• Written exercise 1: Rewrite the rows below, between the row holding "Click the string icon beside ロジック1の設定 header" and the row holding "Image resolution: width=2201", inclusive, as a Markdown table with the columns Number and Row, leaving out blank lines.

• Extract:

====

Give 'em what they really want: Online dollars to use as they please

With 11 nieces and nephews spread across the country, Bruce Kin Huie of San Francisco finds it difficult to be the "doting uncle" he wants to be at Christmas.

Last year Huie sent checks, which he found a bit impersonal, for kids who range in age from 1 to 16.

"I don't know what they're interested in because I see them once or twice a year," he said in a telephone interview.

This year Huie, 52, is budgeting about $40 per child, and is asking them for wish lists on, a Web site that helps people give the gift of money for specific gifts that people want. One of his nephews, for example, is into triathlons and will get $40 in a PayPal transfer from his uncle to buy himself some triathlon gear.

"This year I get to know a little bit about what their interests are," Huie said.

Whether his relatives will spend the gift money on the wish list item he designated it for is up in the air. Huie considers it better than sending a check or gift card, which is impersonal. And sending a physical gift may not be what they want, he said.

"It's like getting money in a card online," he said, adding that he thinks an online card makes it more personal.

"This is an online way to really keep them connected to me," he said.

====

• Written exercise 2: Reproduce the article about giving money online as gifts in full, word for word.

• Input records:

====

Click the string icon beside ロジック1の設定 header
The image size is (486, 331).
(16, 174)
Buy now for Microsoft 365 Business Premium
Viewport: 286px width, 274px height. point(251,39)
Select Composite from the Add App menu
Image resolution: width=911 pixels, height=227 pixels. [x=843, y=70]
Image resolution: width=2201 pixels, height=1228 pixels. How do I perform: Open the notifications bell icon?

====

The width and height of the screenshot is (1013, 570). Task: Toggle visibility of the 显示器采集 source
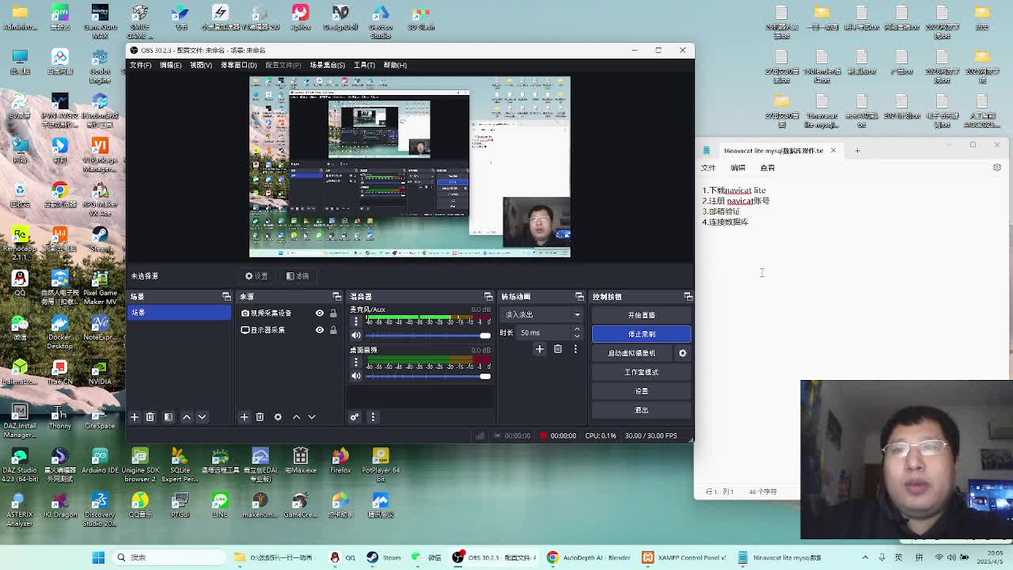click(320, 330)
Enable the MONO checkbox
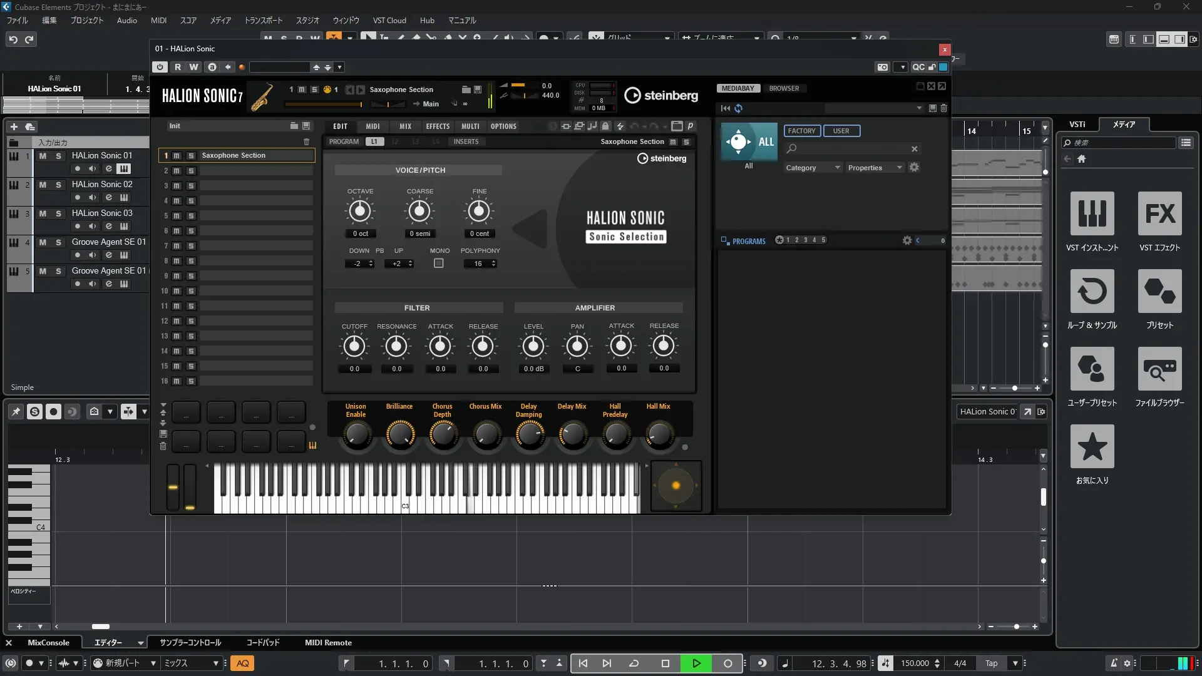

====

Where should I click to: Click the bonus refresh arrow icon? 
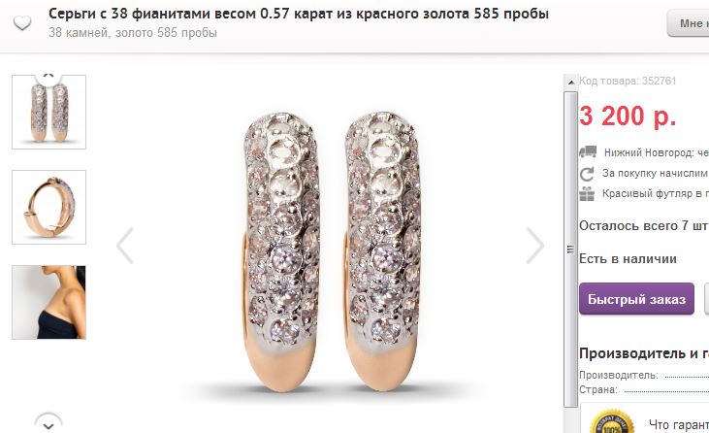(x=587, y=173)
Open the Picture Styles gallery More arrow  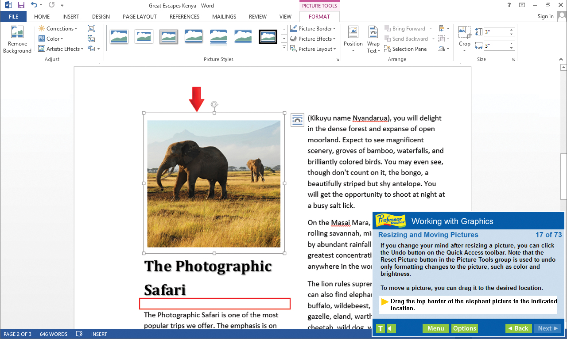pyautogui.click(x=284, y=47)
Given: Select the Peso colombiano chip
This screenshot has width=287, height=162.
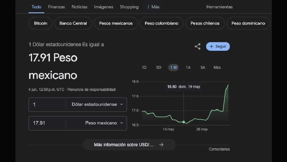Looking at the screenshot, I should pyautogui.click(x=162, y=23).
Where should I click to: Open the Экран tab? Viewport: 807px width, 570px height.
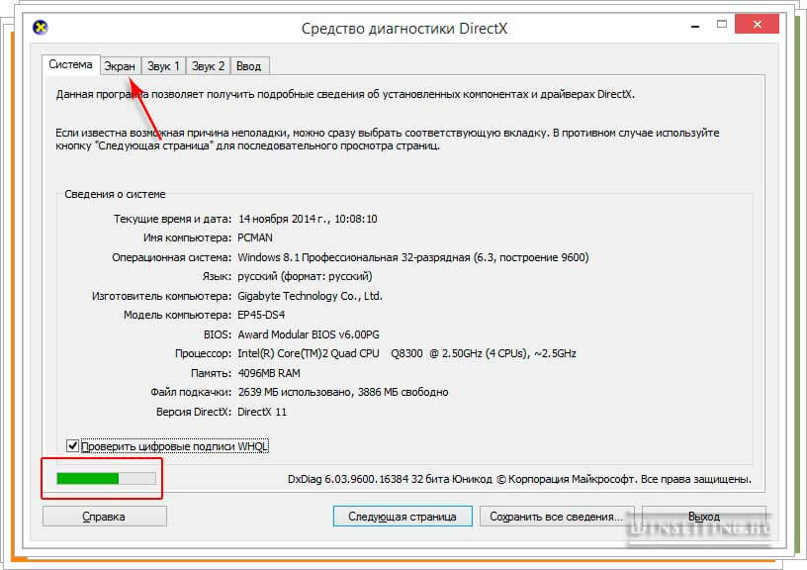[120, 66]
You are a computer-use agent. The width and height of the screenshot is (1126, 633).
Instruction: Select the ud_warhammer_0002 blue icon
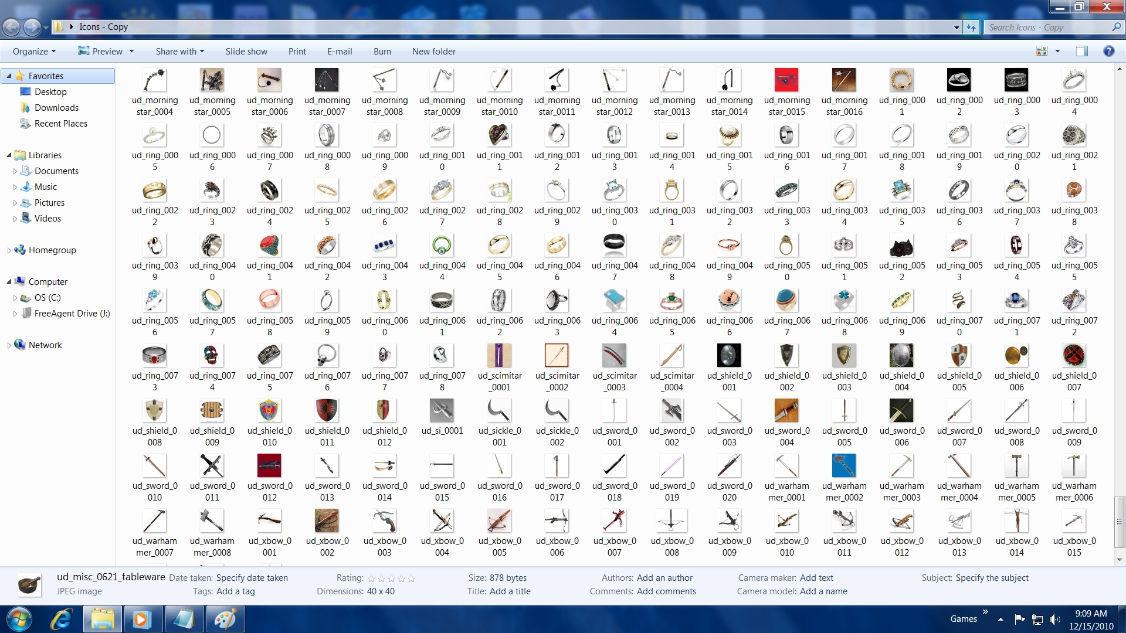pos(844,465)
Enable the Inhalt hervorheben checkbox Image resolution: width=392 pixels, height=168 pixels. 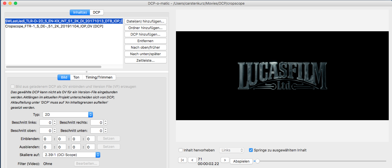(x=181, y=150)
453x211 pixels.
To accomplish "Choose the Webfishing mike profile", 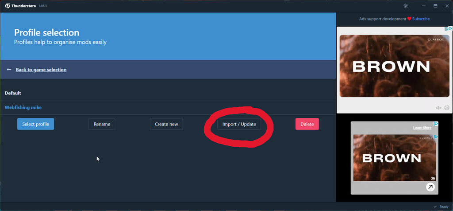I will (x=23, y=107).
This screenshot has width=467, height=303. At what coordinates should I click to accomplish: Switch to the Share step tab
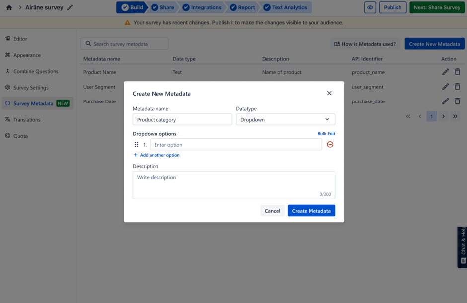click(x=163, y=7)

====

• Exercise response 1:
| Number | Row |
|---|---|
| 1 | Click the string icon beside ロジック1の設定 header |
| 2 | The image size is (486, 331). |
| 3 | (16, 174) |
| 4 | Buy now for Microsoft 365 Business Premium |
| 5 | Viewport: 286px width, 274px height. point(251,39) |
| 6 | Select Composite from the Add App menu |
| 7 | Image resolution: width=911 pixels, height=227 pixels. [x=843, y=70] |
| 8 | Image resolution: width=2201 pixels, height=1228 pixels. How do I perform: Open the notifications bell icon? |

• Exercise response 2:
Give 'em what they really want: Online dollars to use as they please

With 11 nieces and nephews spread across the country, Bruce Kin Huie of San Francisco finds it difficult to be the "doting uncle" he wants to be at Christmas.

Last year Huie sent checks, which he found a bit impersonal, for kids who range in age from 1 to 16.

"I don't know what they're interested in because I see them once or twice a year," he said in a telephone interview.

This year Huie, 52, is budgeting about $40 per child, and is asking them for wish lists on, a Web site that helps people give the gift of money for specific gifts that people want. One of his nephews, for example, is into triathlons and will get $40 in a PayPal transfer from his uncle to buy himself some triathlon gear.

"This year I get to know a little bit about what their interests are," Huie said.

Whether his relatives will spend the gift money on the wish list item he designated it for is up in the air. Huie considers it better than sending a check or gift card, which is impersonal. And sending a physical gift may not be what they want, he said.

"It's like getting money in a card online," he said, adding that he thinks an online card makes it more personal.

"This is an online way to really keep them connected to me," he said.